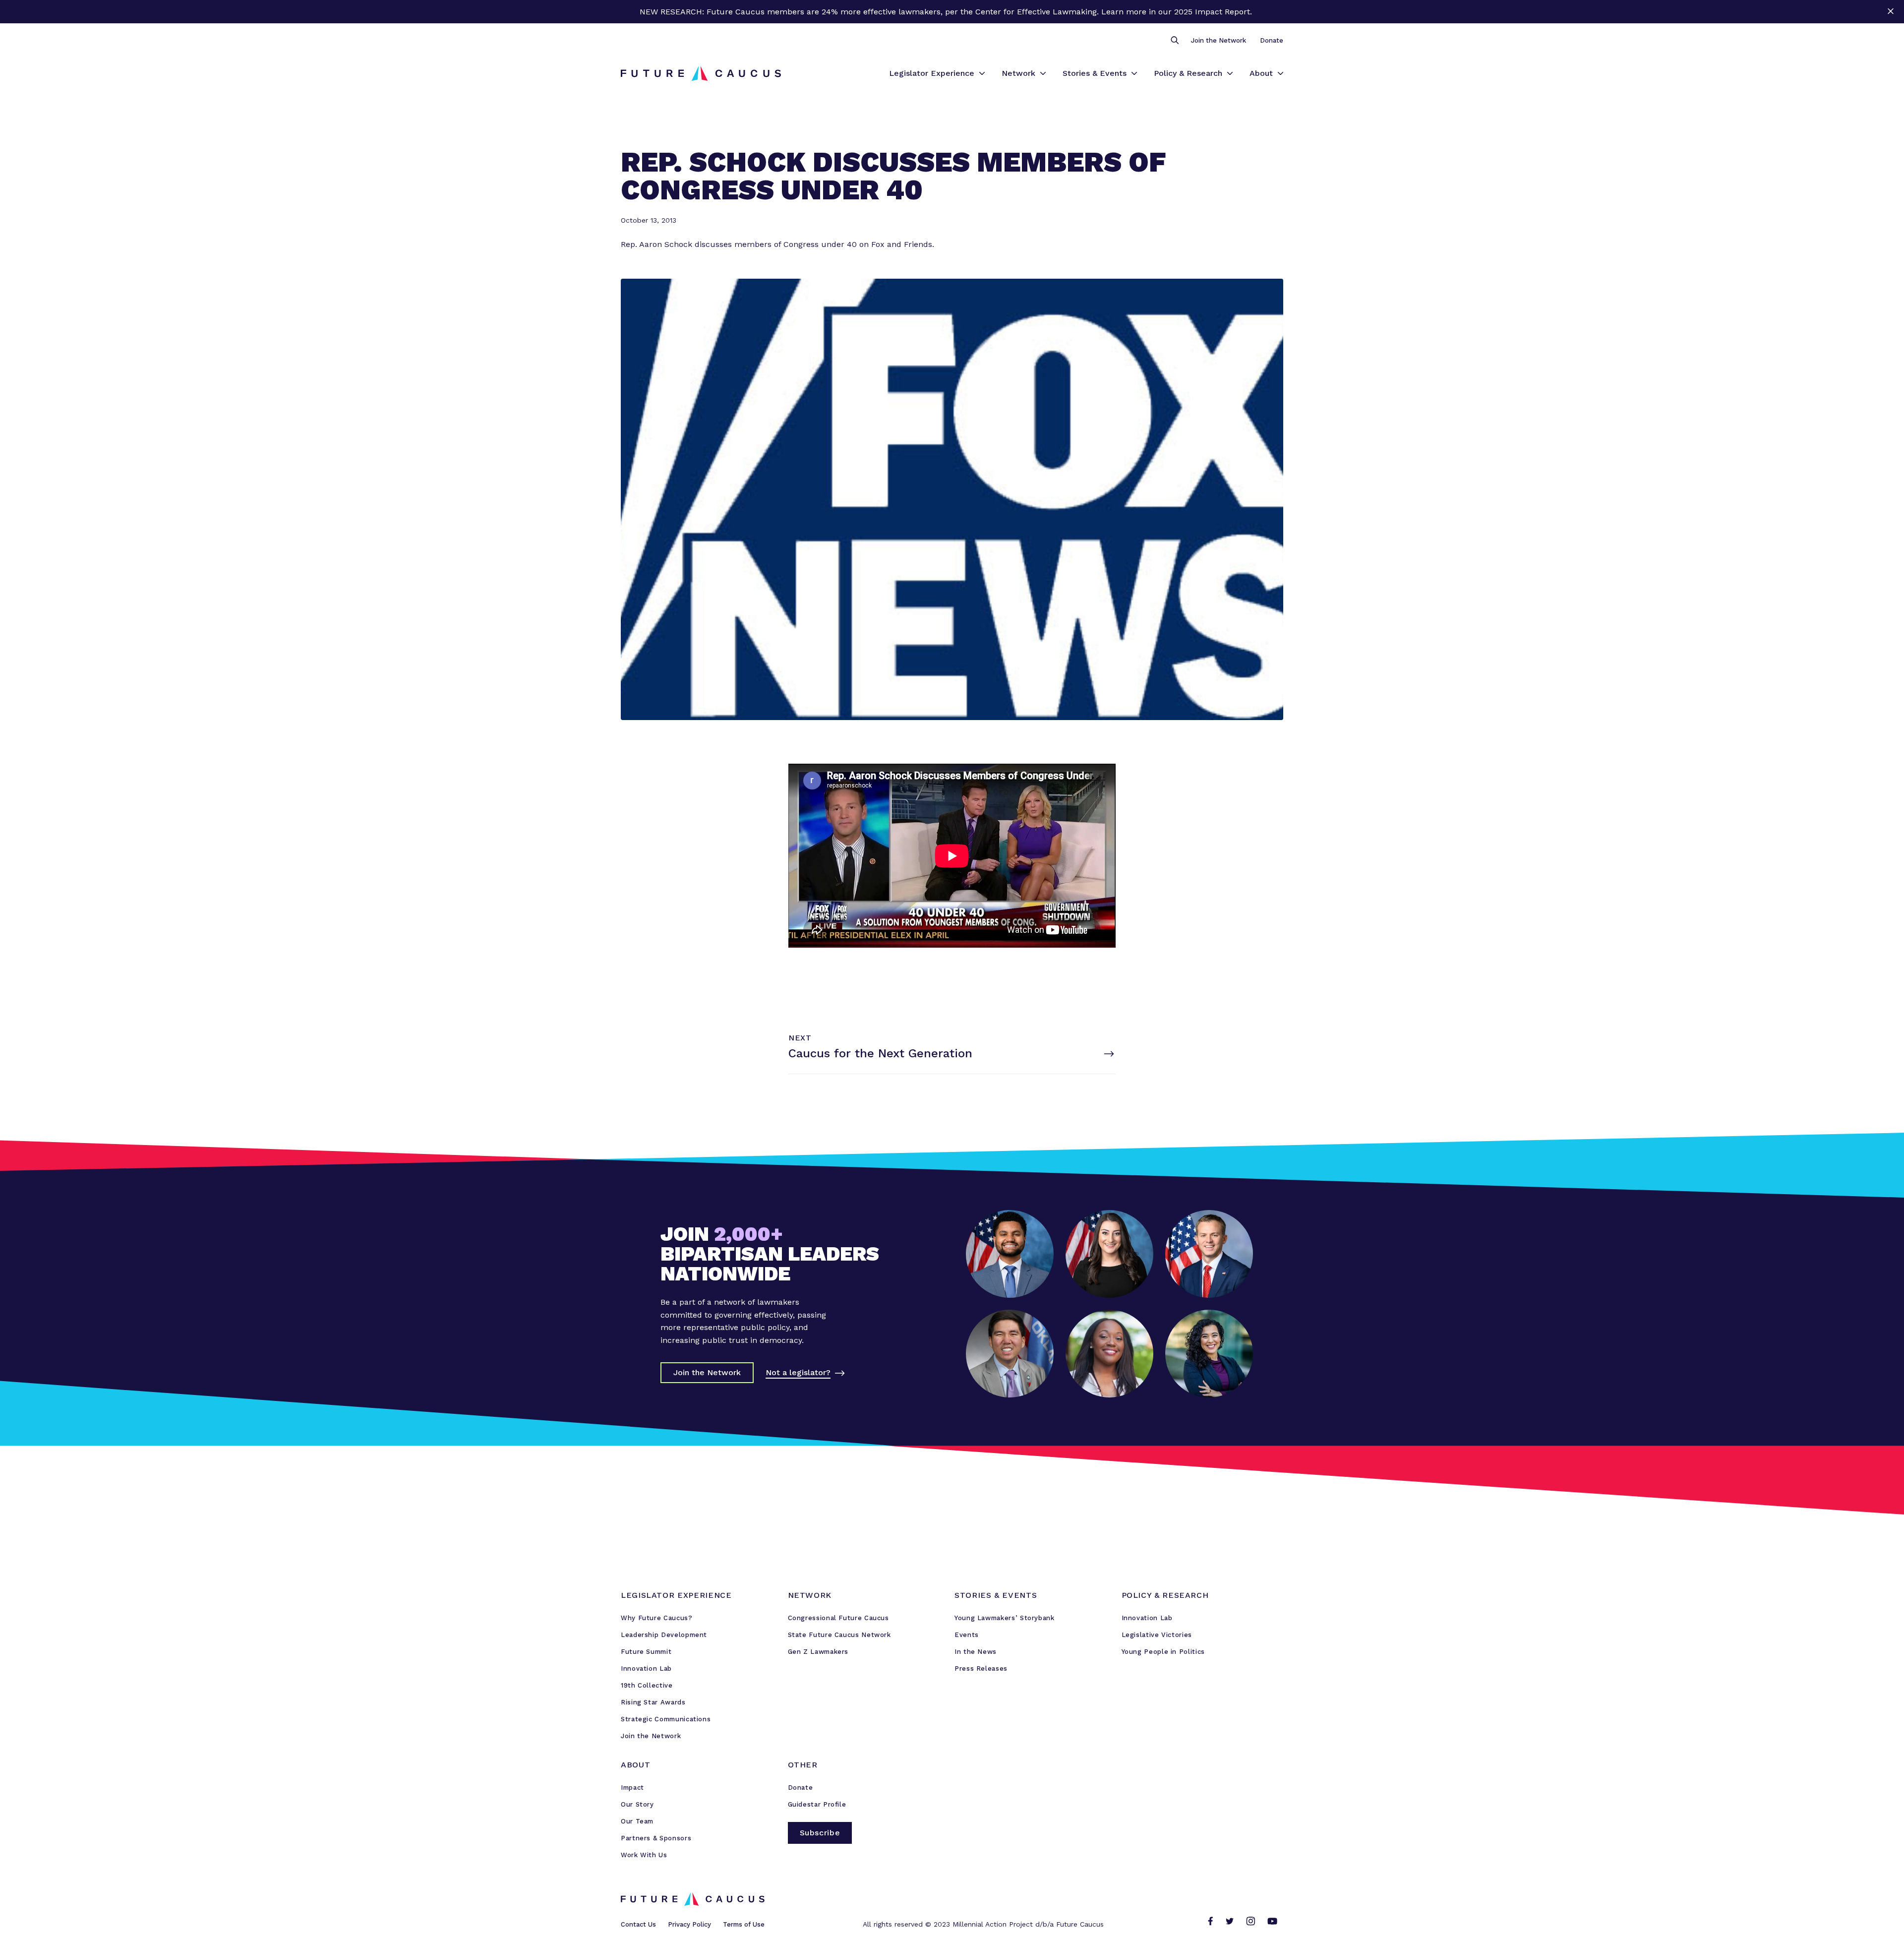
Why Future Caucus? (657, 1618)
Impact (632, 1787)
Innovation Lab (646, 1668)
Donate (1271, 40)
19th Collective (647, 1685)
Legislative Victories (1157, 1634)
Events (966, 1634)
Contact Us (638, 1924)
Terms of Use (744, 1924)
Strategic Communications (666, 1719)
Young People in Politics (1163, 1651)
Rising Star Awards (653, 1702)
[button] (1174, 40)
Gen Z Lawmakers (818, 1651)
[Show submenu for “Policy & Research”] (1230, 73)
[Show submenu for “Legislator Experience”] (982, 73)
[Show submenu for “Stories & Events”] (1134, 73)
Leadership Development (664, 1634)
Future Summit (646, 1651)
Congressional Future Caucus (838, 1618)
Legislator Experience (931, 73)
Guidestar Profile (817, 1804)
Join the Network (1218, 40)
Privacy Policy (689, 1924)
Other (803, 1764)
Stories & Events (1095, 73)
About (1261, 73)
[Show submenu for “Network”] (1043, 73)
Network (1018, 73)
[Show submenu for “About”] (1280, 73)
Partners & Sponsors (656, 1838)
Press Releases (981, 1668)
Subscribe (820, 1832)
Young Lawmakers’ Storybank (1004, 1618)
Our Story (637, 1804)
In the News (975, 1651)
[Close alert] (1890, 11)
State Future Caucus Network (839, 1634)
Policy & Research (1188, 73)
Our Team (637, 1821)
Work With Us (644, 1855)
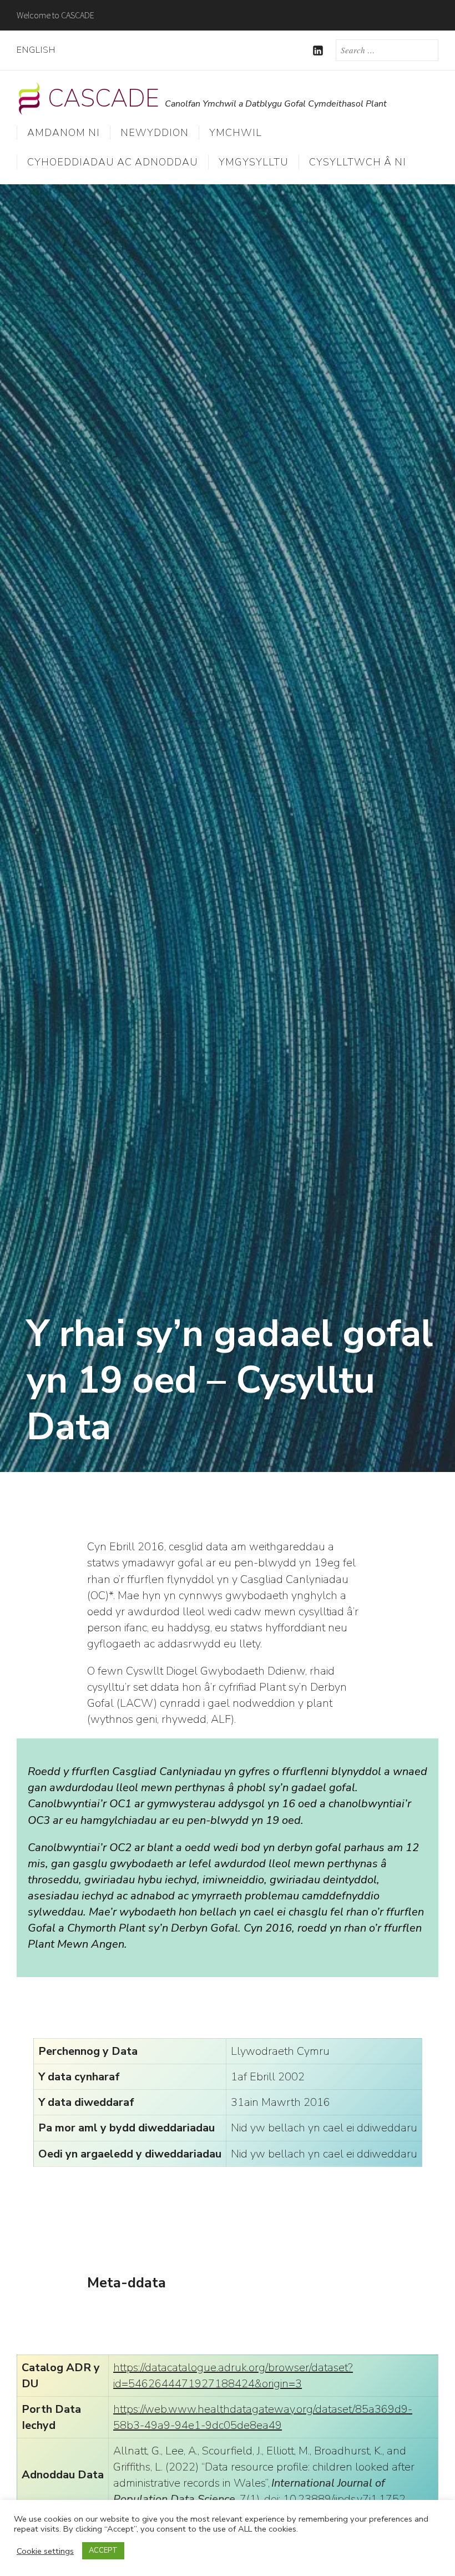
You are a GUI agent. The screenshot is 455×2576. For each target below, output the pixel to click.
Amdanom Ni (63, 132)
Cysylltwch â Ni (357, 162)
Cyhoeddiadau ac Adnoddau (112, 162)
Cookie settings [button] (45, 2551)
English (36, 50)
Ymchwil (235, 132)
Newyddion (154, 132)
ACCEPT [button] (103, 2550)
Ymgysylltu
········
Please find, in the entries above, every line where "Caucus" occurs, and copy it.

# Expected output
Why Future Caucus? (657, 1618)
Congressional Future Caucus (838, 1618)
State Future Caucus Network (839, 1634)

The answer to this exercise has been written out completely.